The ongoing explosion of chronic diseases in India like CKD, cardio vascular diseases (CVD) can be attributed to multiple lifestyle changes of the modern generation and increase in their risk factors. The key modifiable risk factors for CKD in the community are BMI, diabetes mellitus, hypertension, smoking status and serum creatinine levels. The principle non-modifiable risk factors are age, gender and a family history of kidney disease. The presence of any one of these risk factors is associated with a higher risk of developing CKD. Similar findings have been reported in previous studies [10,15,21,22,38]. Furthermore, the presence of CKD is one of the most potent known risk factors for cardiovascular disease, such that individuals with CKD have a 2 to 3-fold greater risk of cardiac death than age- and sex-matched controls without CKD . Hence, the progression of CKD and related adverse outcomes can be prevented or delayed through early detection and intervening with treatment modalities .
The data collection was not ongoing; the subjects were screened in a cross sectional way on a single day measure every year.
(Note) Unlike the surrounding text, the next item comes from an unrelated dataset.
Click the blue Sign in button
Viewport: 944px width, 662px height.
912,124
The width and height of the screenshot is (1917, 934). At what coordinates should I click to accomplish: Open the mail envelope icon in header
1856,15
Single day measurements of serum creatinine and urinary markers of kidney damage are likely to overestimate the true prevalence of CKD. The study was conducted at hospital based health camp hence; the study results may not be nationally representative.
The high and increasing prevalence of CKD has several potential public health and clinical implications. We screened apparently healthy individuals who volunteered to participate in the screening camps and found very high percentages of CKD and also its predictors. One of the main issues is to understand its preventable and modifiable risk factors like diabetes, hypertension, smoking, underweight, so as to intervene before such risk populations reaches to irreversible stage of adverse outcome and thus reduce the load of health care delivery system that are involved in its treatment modalities.
We would like to thank medical officers and staff of Opal hospital: Dr. Shashi Kumar Gupta, Dr Hemant Kumar Rai, Dr. Zafar Raja, Dr. Santosh Mishra, Dr. Surendra Nath Gupta, Mrs. Arti Maurya and Mr. Bansi Dhar Pandey who have helped with evaluation of subjects in the screening camp.
Ethics approval and consent to participate:
The subjects who consented to participate in the study were considered.
Opal Hospital Ethics Committee approval was taken before starting the present study.
Informed consent was obtained from all the subjects.